# Crate training he77



## Bentleysmom (Aug 11, 2012)

Since I've had NO sleep for 2 nights I've spent time reading the advice about crate training, I'm still at a loss. I've only had Bentley (6 wks old) for 3 days. I have a nice bed in the crate, a blanket that smells like his mom, kong with goodies in it, chew toys ect. The 1st day I left it open and encouraged him to go in on his own during the day with the door left open. He was pretty good at it, he even went in a few times and took a nap. 
The 1st night he cried and cried in the crate so I slept on the couch next to him hoping that would help. He did eventually go to sleep waking every 2 hrs crying to pee. I'd take him out without speaking to him he'd pee and back in the crate where he would cry for 30 minutes before falling asleep.
Last night, the 2nd night. He cried all night. I was still on the couch but it didn't matter. When crying didn't get him out he started barking, jumping at the door, it was like a 600 lb tiger not a 10 lb dog. For awhile Ky lay down in front of his cage trying to comfort him. He still cried so Ky gave up and joined DH in bedroom.
I was so tired that at one point during the night I considered moving him and his crate out to the backyard...(I'm joking...or am I..no, I'm joking).
I thought maybe he was hungry so I put his bowl with a small amount of kibble in his crate. He ignored it.
At 6 AM I gave up and let him out of the crate. Took him out to pee, when he came in the house he went right into the bedroom (he's never been in there he just bumped the door open) and walked over to Ky, she gave him a low growl (she's not an early riser). I brought him back to the living room, he looked at me, walked to his fav spot in the kitchen, curled up and went to sleep like a little angel.
I don't know what else to do since this is my 1st puppy and never used a crate before. I know it's only been 2 nights but how long does it take? I'm so tired I can't keep my eyes open and I need to get busy with his training today. What doesn't make sense to me is he apparently isn't afraid of the crate since he'll go in it on his own during the day. Any advice would be *greatly* appreciated.
I should mention, he seems quite intelligent. Never a single accident in the house, I've already taught him to ring the bells on the door when he wants out, he's great at sit and come. I think that's pretty good for his age.
Thank you ♥


----------



## Wyatt's mommy (Feb 25, 2011)

Bentleysmom said:


> Since I've had NO sleep for 2 nights I've spent time reading the advice about crate training, I'm still at a loss. I've only had Bentley (6 wks old) for 3 days. I have a nice bed in the crate, a blanket that smells like his mom, kong with goodies in it, chew toys ect. The 1st day I left it open and encouraged him to go in on his own during the day with the door left open. He was pretty good at it, he even went in a few times and took a nap.
> The 1st night he cried and cried in the crate so I slept on the couch next to him hoping that would help. He did eventually go to sleep waking every 2 hrs crying to pee. I'd take him out without speaking to him he'd pee and back in the crate where he would cry for 30 minutes before falling asleep.

- SUPPLIED DATA:
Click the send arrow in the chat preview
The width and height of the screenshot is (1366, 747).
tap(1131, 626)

...

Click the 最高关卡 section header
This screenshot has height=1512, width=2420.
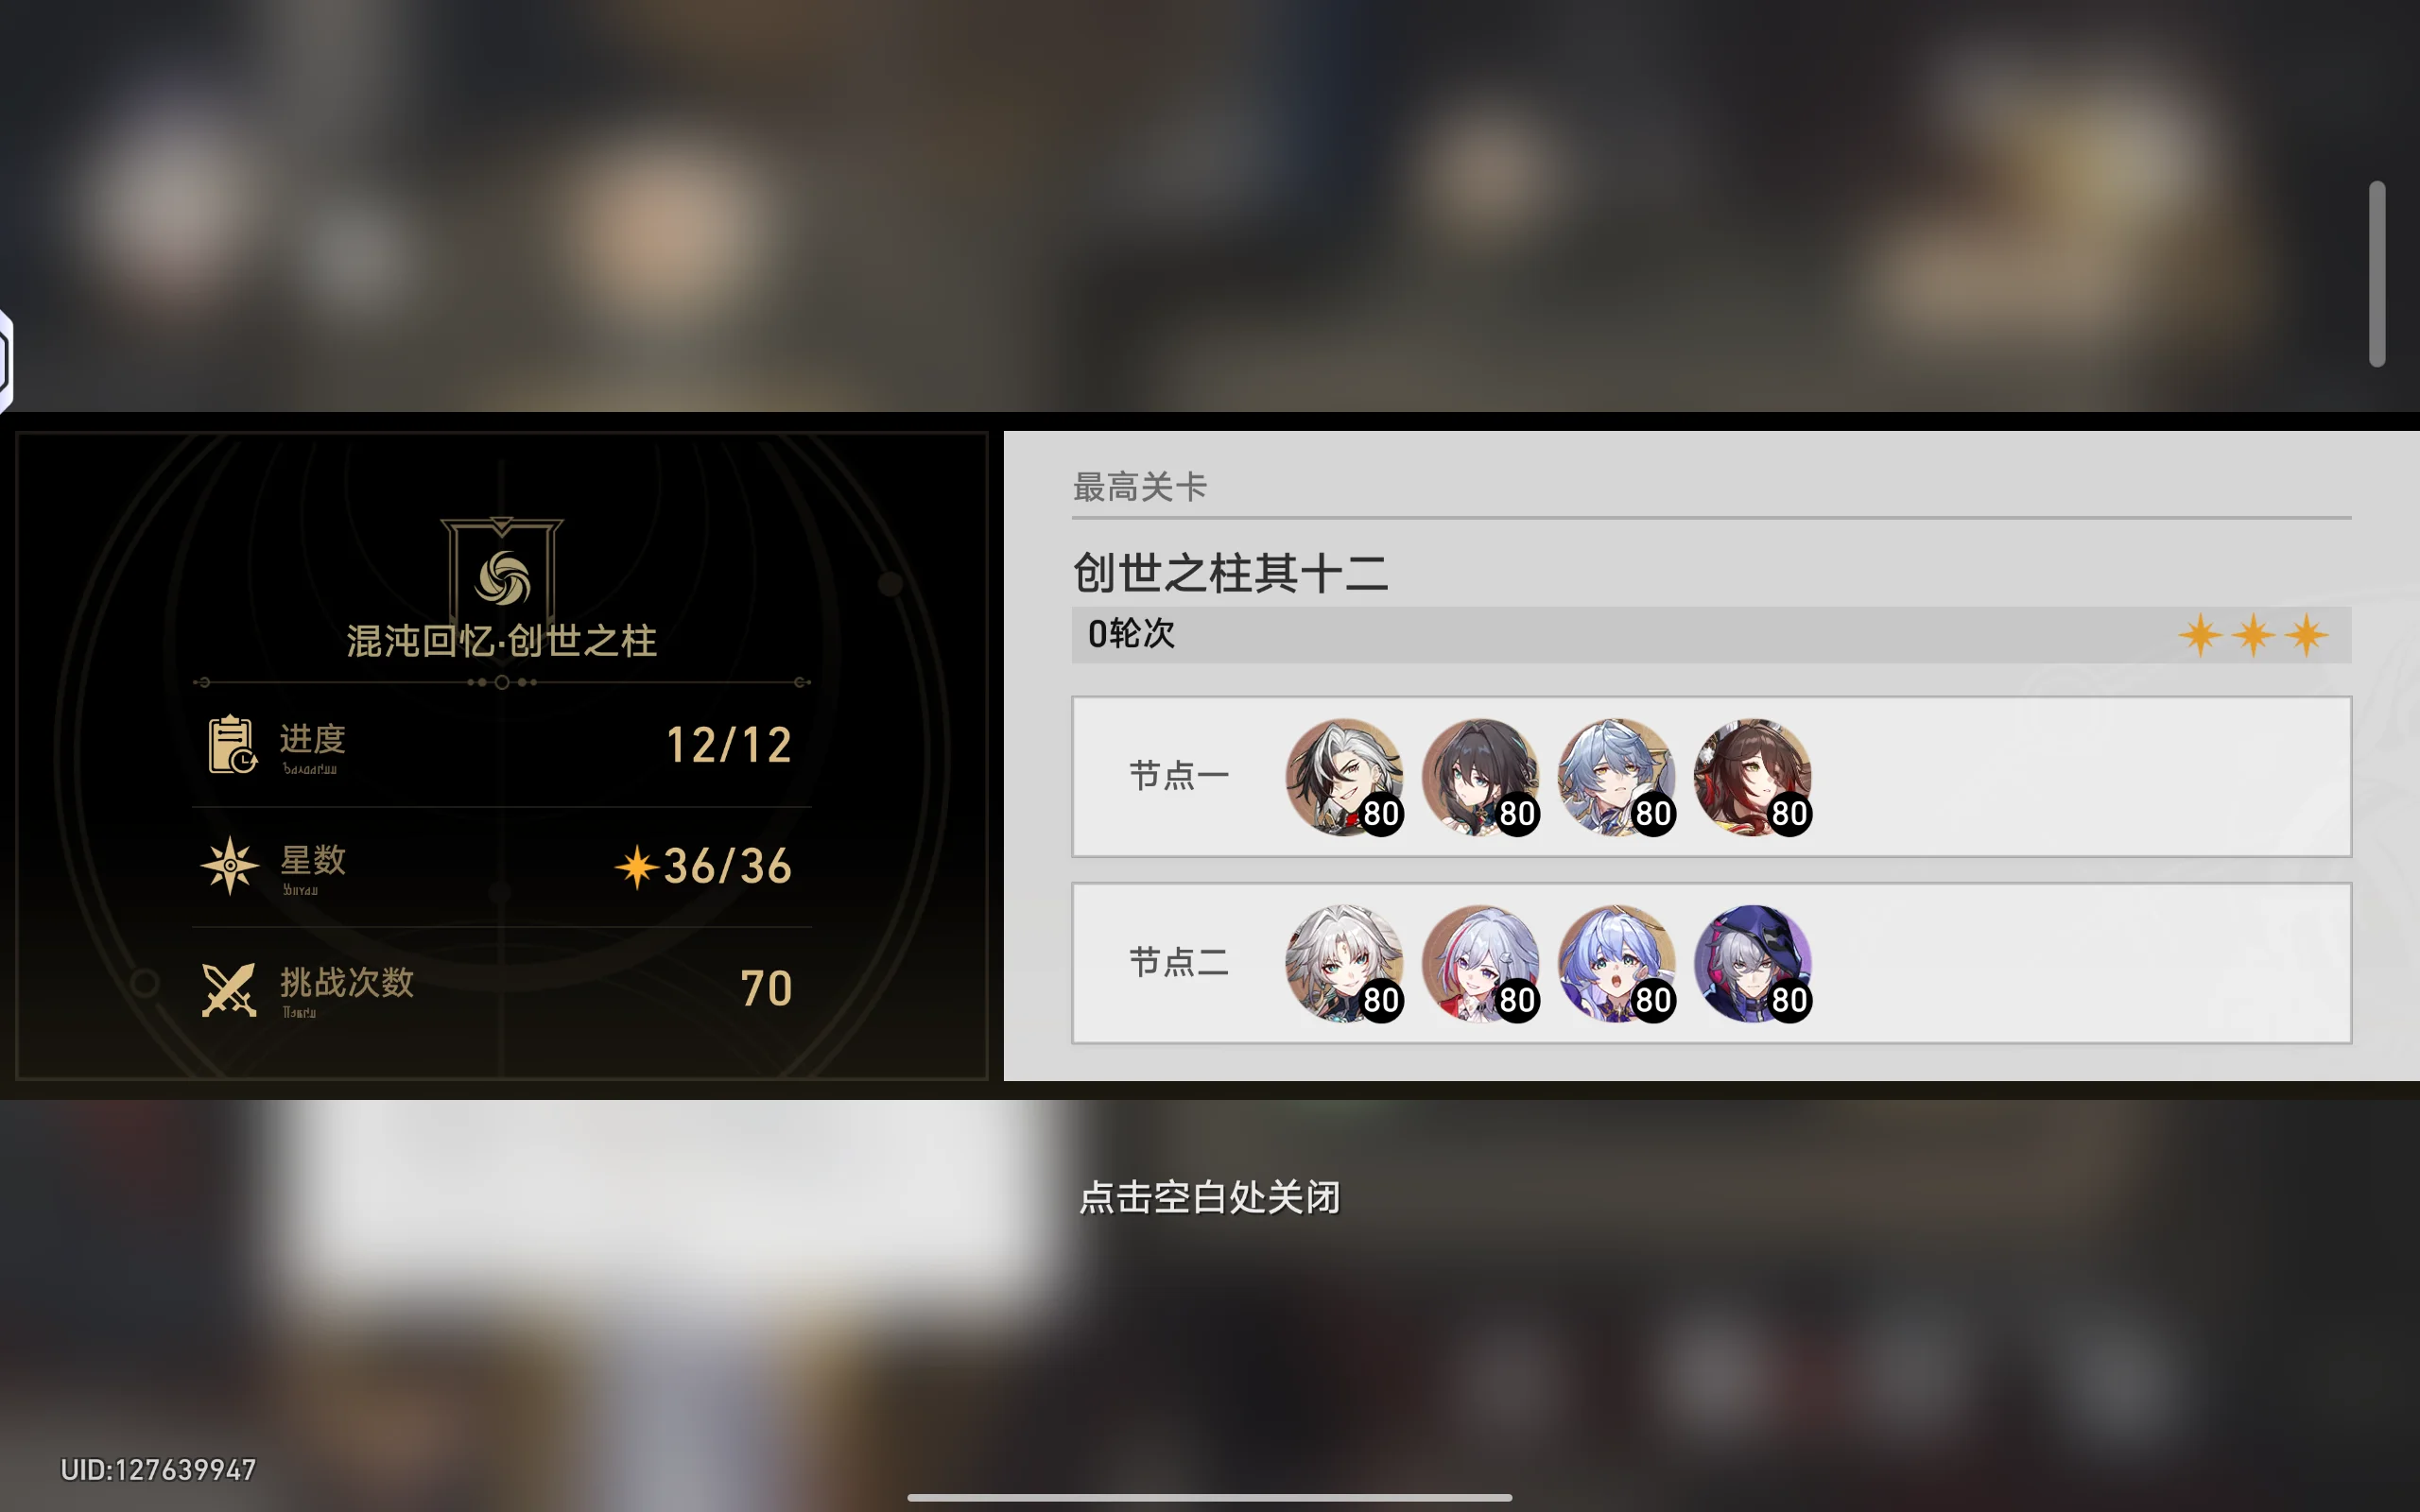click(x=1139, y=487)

---

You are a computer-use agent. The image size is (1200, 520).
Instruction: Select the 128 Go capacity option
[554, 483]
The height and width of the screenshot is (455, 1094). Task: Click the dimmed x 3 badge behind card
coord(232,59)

- ACTIONS TO TAKE:
1. From the records, copy out again, word for word, the lines from the one containing "Click the send arrow in the chat preview" up to and including the one containing "tap(1131, 626)".
2. Carry on the forum thread about crate training a puppy from the point where it stops.

- RESULTS OF THE TASKS:
1.
Click the send arrow in the chat preview
The width and height of the screenshot is (1366, 747).
tap(1131, 626)

2.
> Last night, the 2nd night. He cried all night. I was still on the couch but it didn't matter. When crying didn't get him out he started barking, jumping at the door, it was like a 600 lb tiger not a 10 lb dog. For awhile Ky lay down in front of his cage trying to comfort him. He still cried so Ky gave up and joined DH in bedroom.
> I was so tired that at one point during the night I considered moving him and his crate out to the backyard...(I'm joking...or am I..no, I'm joking).
> ...


You taught a 6 week old puppy that you only had for 3 days to ring a bell to go out? Wow I'm Impressed.


----------



## Bentleysmom (Aug 11, 2012)

I can't really take credit for teaching him that. I teach all my dogs to touch the bells to go out so I don't miss signals, Ky does it every time she wants out and I think he caught on watching Ky do it, touch bell, door opens..magic! LOL



Wyatt's mommy said:


> You taught a 6 week old puppy that you only had for 3 days to ring a bell to go out? Wow I'm Impressed.


----------



## Hannah's Mommy (Mar 13, 2012)

I wish I had some advice for you, but you're already doing everything that I did with Hannah and she's never fussed in her crate (we're lucky, I guess!) Oh, but "special treats"... have you tried giving him something extra good when he goes into the crate for nighttime? I still give Hannah a goodie every time I need her to go inside - at night or during the day if we're leaving the house.

Bentley is SO gorgeous! Adorable little butterball! Do you have photos posted?

Congrats on your new baby!


----------



## Bentleysmom (Aug 11, 2012)

Thanks yes I have pictures here... http://www.goldenretrieverforum.com/golden-retriever-puppy-up-1-year/119102-lil-bentley-home.html

Thank you, I'll try the "special" treats he doesn't seem all that interested in treats so maybe I don't have the right ones for his "sophisticated" pallet LOL


----------



## Hannah's Mommy (Mar 13, 2012)

LOVE the photos!! He's an absolute doll!!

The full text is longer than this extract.